There is a substantial need to identify biomarkers of risk for breast cancer. An in-depth quantitative proteomics approach was applied to the analysis of plasmas that were collected prior to a diagnosis of breast cancer in search for candidate markers of risk for this disease. The samples were obtained from the Women's Health Initiative (WHI) cohort and consisted of women diagnosed with breast cancer within seven years of blood collection and controls matched for age, self-reported ethnicity, hysterectomy status and enrollment date. In parallel studies proteomic profiling was applied to blood specimens obtained at baseline and following one year of hormone therapy (HT) with conjugated equine estrogen (CEE) or CEE/MPA (medroxyprogesterone acetate).
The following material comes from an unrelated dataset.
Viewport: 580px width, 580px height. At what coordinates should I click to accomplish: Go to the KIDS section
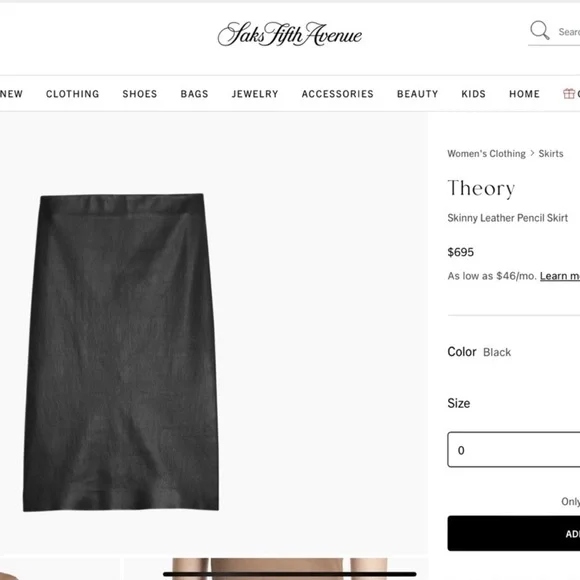[x=473, y=94]
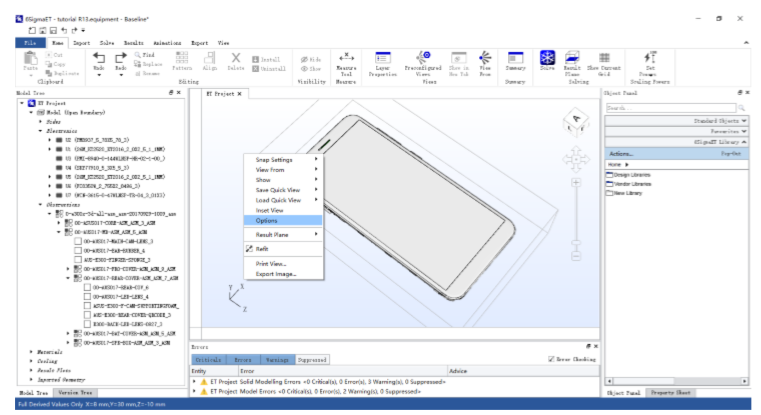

Extensive proteomic analyses identified a large subset of circulating proteins that were affected by HRT, and has also yielded a set of breast cancer risk marker candidates that merit additional validation studies. Interestingly some of the risk candidates were also affected by HRT and thus may contribute to elucidation of breast cancer risk associated with CEE/MPA therapy.
In aim 1, we propose to conduct a confirmation study of risk markers identified using an independent set of WHI participants from the WHI hormone therapy trials who developed breast cancer and matched controls. Of the 14 candidates to be subjected to confirmation studies, eight have ELISAs available that would allow their assay. The remainder of the candidates would be subjected to confirmation using Multiple Reaction Monitoring mass spectrometry.
A second aim consists of evaluating the identified risk markers as mediators of hormone therapy effects on breast cancer. To that effect plasmas collected at baseline and at 1-year of HT in the CEE and CEE/MPA trials will be utilized to determine changes in concentration of risk marker candidates in cases and in matched controls. The proposed project has the potential to contribute clinically relevant breast cancer biomarkers to identify women at increased risk and to clarify breast cancer risk associated with postmenopausal hormone therapy.
There is a substantial need to identify women at increased risk for developing breast cancer. Prior studies by the applicants using in-depth quantitative technology to profile circulating proteins in the blood for potential risk markers have identified many potential markers of risk among post-menopausal women that subsequently developed breast cancer. These novel candidate risk markers for breast cancer require additional studies for their verification. The objectives of this proposal to do additional verification studies of the candidate biomarkers in an independent set of women from the Women's Health Initiative and to determine the relevance of these markers as mediators of the risk for breast cancer associated with post-menopausal hormone therapy.